Chapter 8 - 1

3 3 0
                                    

Nyanyian asap zefir
Mengalun sejauh desir dari mereka yang mahir memantrakan sihir

~^*-*^~

Kabut membentang sejauh sepuluh kaki di luar hutan. Matahari menyinari rintik hujan yang mengguyur lebih jauh disapu angin sesudah malam.

Setelah tidur lelap, Candramaya bangun lebih awal untuk menemukan petunjuk atas keraguannya. Dia menyelundup keluar dari kamar yang terkunci dan memasuki ruangan yang dia duga ruang baca.

Candramaya terus membolak-balik buku yang membosankan sampai ia menemukan daftar pelayan dari keluarga bangsawan Ny. Amaranta lima puluh tahun yang lalu. Di sana terdapat potret anak gadis jelmaan siluman laba-laba yang dia temui.

Dalam daftar itu tertulis, Ayna merupakan nama pemberian dari Nyonya Tua Amarilis karena usianya sama dengan cucunya Amaranta. Walau masih sangat muda, Ayna telah menjadi pelayan yang sangat terampil. Kadang kala dia menjadi teman sepermainan Amaranta yang kesehariannya hampir tidak dapat beranjak dari tempat tidur. Kondisi fisik yang lemah sejak lahir pun membuat Amaranta hanya dapat menghabiskan waktu di sekitar rumah.

Informasi yang tertulis hanya sebatas itu. Namun Candramaya telah mendapat banyak dugaan. Dia kembali ke kamar, mengembalikan kunci pintu ke keadaan semua dan mulai melihat sekeliling. Jika dia tidak salah menebak, kamar ini haruslah kamar Ayna.

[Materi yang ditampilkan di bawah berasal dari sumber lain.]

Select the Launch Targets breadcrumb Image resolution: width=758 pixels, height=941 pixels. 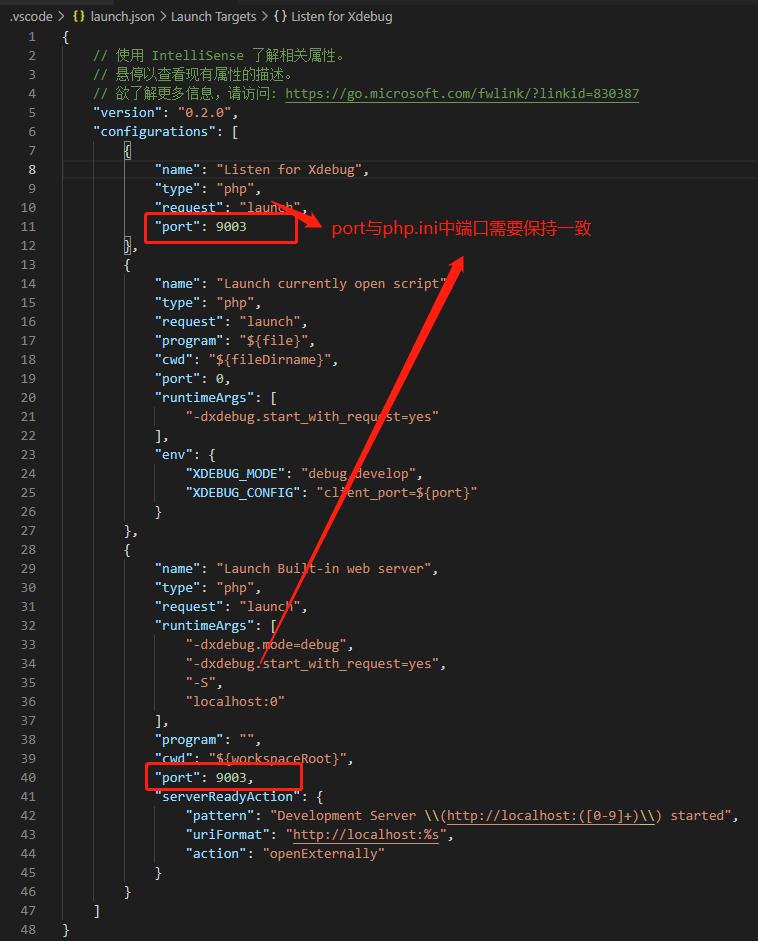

Bagaimana pelayan kecil itu bisa menjadi siluman laba-laba, Candramaya perlu mengkonfirmasi secara langsung.

Hingga matahari terbit, siluman laba-laba tak mau menunjukkan diri. Sampai sekarang, siluman laba-laba hanya bersembunyi di balik pintu seolah takut bertemu seseorang.

"Apakah sarapannya sudah siap?"

Teriakan dari dalam rumah menyadarkan Candramaya yang sedang membereskan daun kering di halaman belakang. Ia seketika mengerti bahwa yang ditakuti siluman laba-laba mungkin saja lelaki itu. Suaranya lebih mengganggu dibandingkan jeritan orang yang bertemu hantu.

Candramaya menepikan sapu dan mulai menyiapkan sarapan. Ketika dia tiba di sana, ia perhatikan Prasetyo mendorong Ny. Amaranta yang tampak menahan kantuk. Segera matanya melirik angka enam dengan tak percaya. Dari sudut pandang Candramaya, Prasetyo tampak seperti keponakan jahat yang sedang memaksa orang tua bangun dini hari.

Sorot mata Candramaya membuat Prasetyo merasa diperhatikan. Ia membalas dengan tatapan menantang.

"Apa yang kamu lihat! Selesaikan pekerjaanmu dan segera enyah dari sini!" marah Prasetyo keras.

Sejak awal, Prasetyo tidak segan menunjukkan ketidaksukaannya pada Candramaya dan kian menjadi-jadi setelah beberapa kejadian aneh ia temukan di tempat ini.

Candramaya mengabaikan peringatan itu dan kembali ke dapur dengan membawa nampan. Sempat mendengar teguran Amaranta agar lelaki di sampingnya tidak terlalu keras hingga menakuti pelayan.

Bagaimanapun, zaman telah berubah. Bangsawan bukan lagi seseorang yang dipuja-puja bak dewa di masa lalu. Amaranta teringat ketika dia pergi ke ibu kota dan tidak sengaja menabrak seseorang sampai buah-buahan di keranjang pikulnya terjatuh. Orang itu meminta maaf dan segera lari setelah mendapat maaf dari Amaranta.

"Nyonya, saya akan berangkat kembali ke ibu kota. Apakah Nyonya menginginkan hal lain jika saya datang lagi nanti?" tanya Prasetyo santun.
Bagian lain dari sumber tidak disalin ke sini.